# Help calculating CDF from PDF

I'm recently started learning basic calculus and statistics, but I'm having a really hard time with some of the problems that I've been given (I come from a social science with no math background). In an problem that I've been trying to solve, I'm supposed to find the CDF of the following PDF:

$f_X(x) = \alpha \left( \frac{e^x}{(1+e^x)^2}\right)\left( \frac{e^x}{(1+e^x)}\right)^{\alpha-1}, \alpha>0$

I understand that I have to integrate this function in order to get the CDF, but I've only managed to do this:

$F_X(x) = \int \alpha \left( \frac{e^x}{(1+e^x)^2}\right)\left( \frac{e^x}{(1+e^x)}\right)^{\alpha-1}dx=\int \alpha\left( \frac{1}{(1+e^x)}\right) \left( \frac{e^x}{(1+e^x)}\right)\frac{\left(\frac{e^x}{(1+e^x)}\right)^{\alpha}}{\left(\frac{e^x}{(1+e^x)}\right)}dx=\int \alpha \left( \frac{1}{(1+e^x)}\right)\left( \frac{e^x}{(1+e^x)}\right)^\alpha=\int \left(\frac{e^x}{(1+e^x)^2}\right)^{\alpha+1}$

I'm not really sure if it's ok so far, and if it is I really don't know where to go from here. Please, if ny of you could give me some guidance it would be really helpful!
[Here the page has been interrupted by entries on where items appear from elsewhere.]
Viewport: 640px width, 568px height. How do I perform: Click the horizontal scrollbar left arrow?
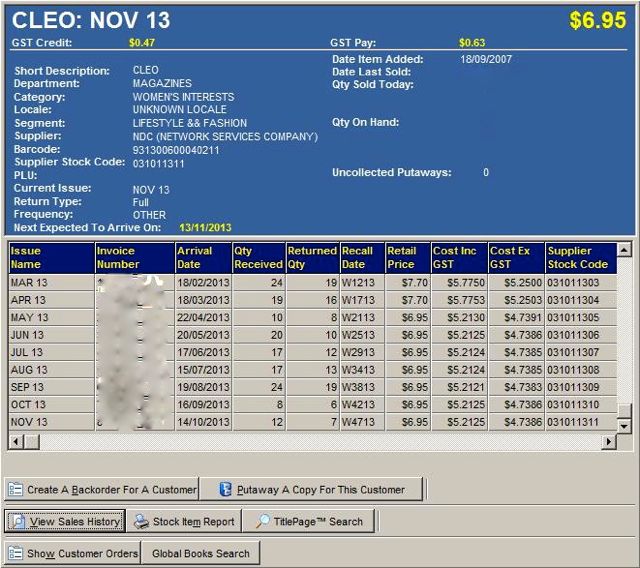click(15, 441)
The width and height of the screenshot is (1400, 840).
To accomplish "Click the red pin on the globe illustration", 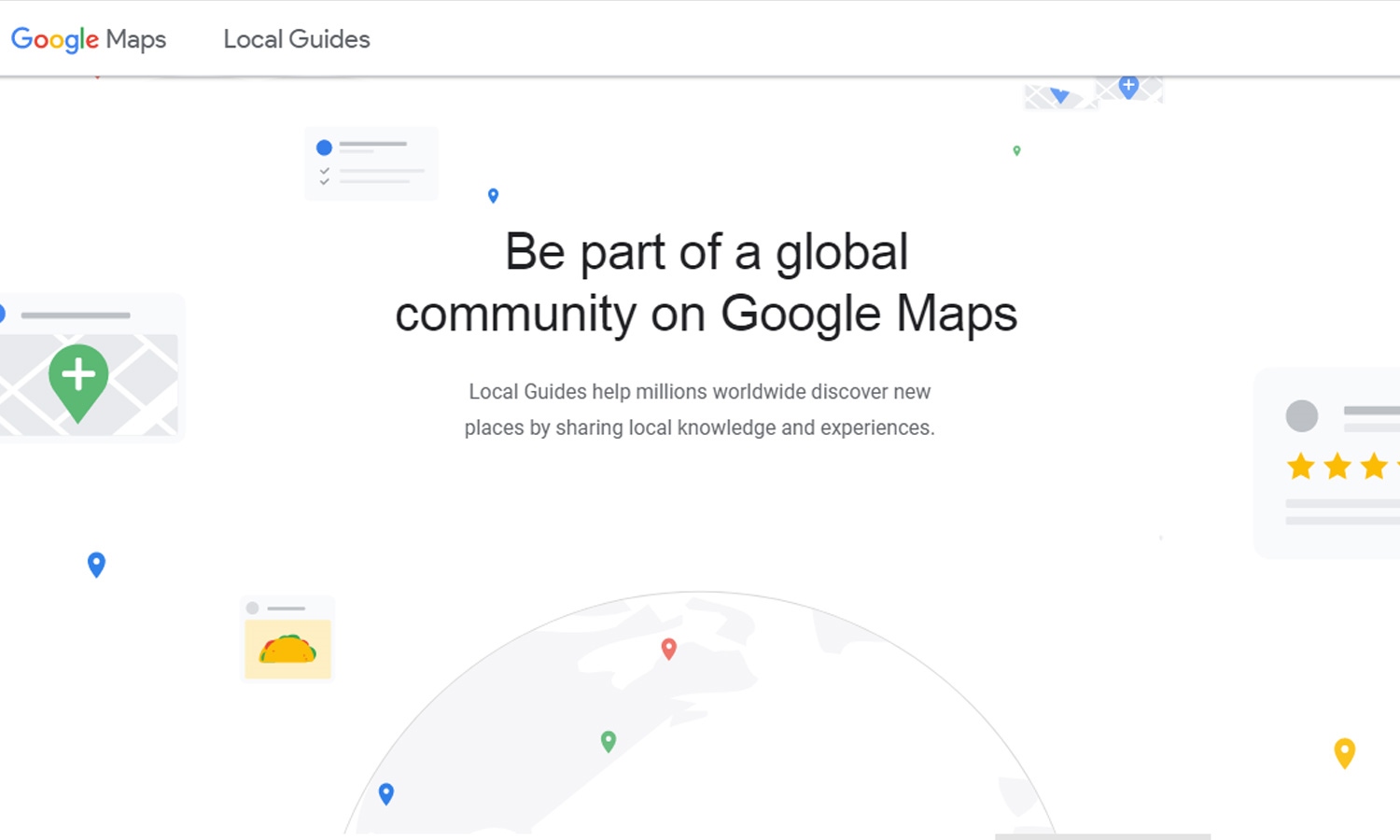I will pyautogui.click(x=668, y=649).
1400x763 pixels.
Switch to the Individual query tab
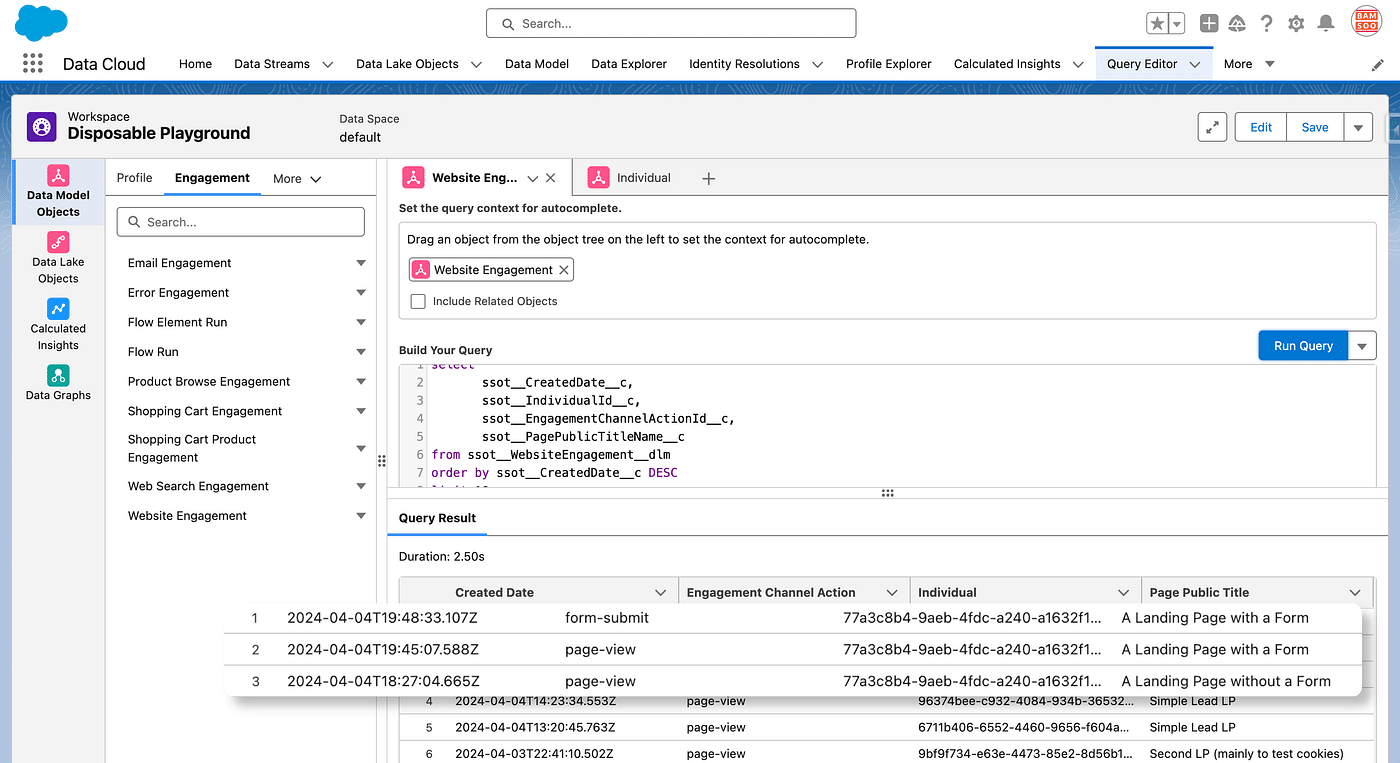[x=643, y=178]
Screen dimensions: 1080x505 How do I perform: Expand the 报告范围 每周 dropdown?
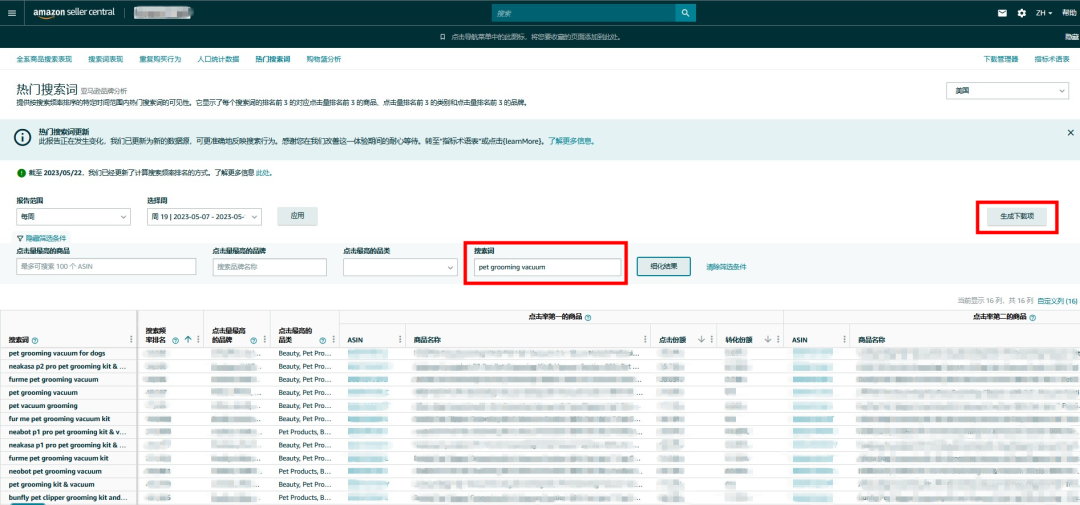(73, 217)
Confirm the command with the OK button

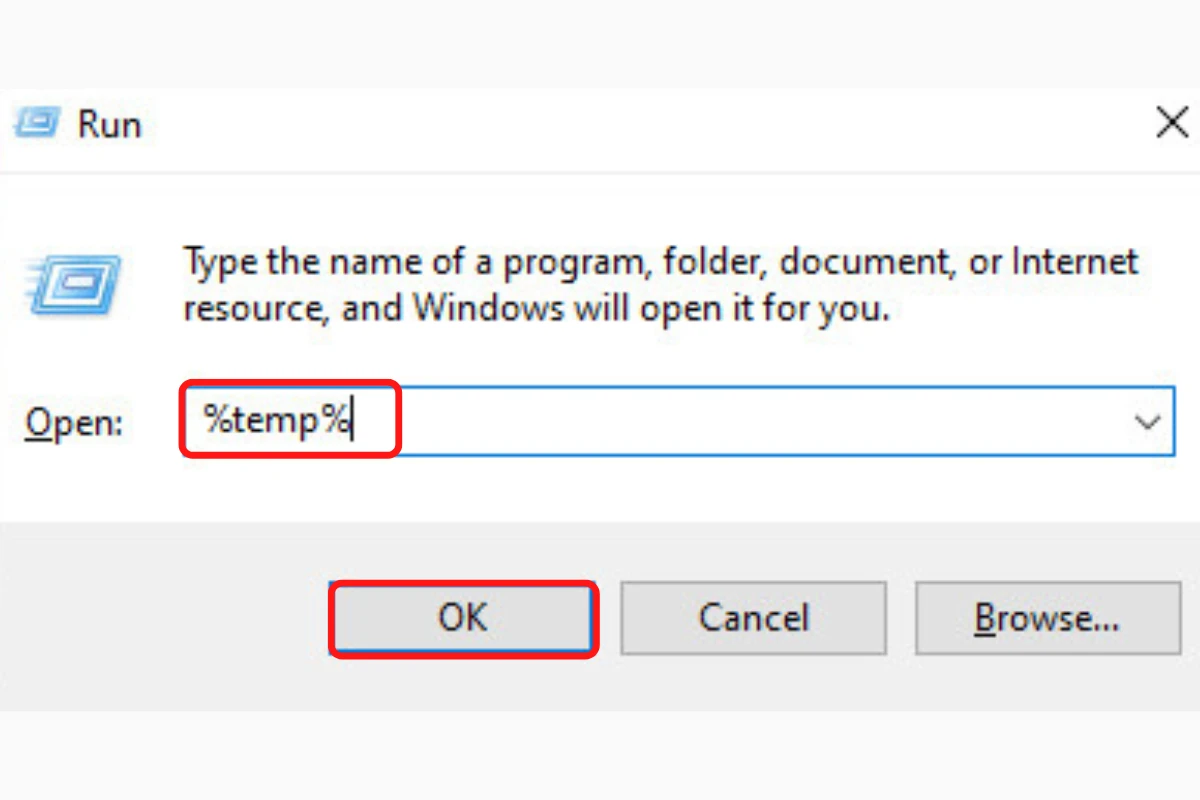pos(462,618)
Hint: Notice that $$\int \alpha \left(\frac{e^x}{(1+e^x)^2}\right) \left(\frac{e^x}{1+e^x}\right)^{\alpha-1} dx=\int \alpha \left(\frac{e^x}{1+e^x}\right)^{\alpha-1} d\left(\frac{e^x}{1+e^x}\right)$$

So you can continue with the integration easier by focusing on $\int \alpha \cdot y^{\alpha-1}\ \ dy$ first.

The expression has been somewhat laid out in a way to help you.

Consider

$$\left(\frac{e^x}{e^x+1}\right)'=\frac{e^x(e^x+1)-e^xe^x}{(e^x+1)^2}=\frac{e^x}{(e^x+1)^2}.$$

Then

$$\left(\left(\frac{e^x}{e^x+1}\right)^\alpha\right)'=\alpha\frac{e^x}{(e^x+1)^2}\left(\frac{e^x}{e^x+1}\right)^{\alpha-1}.$$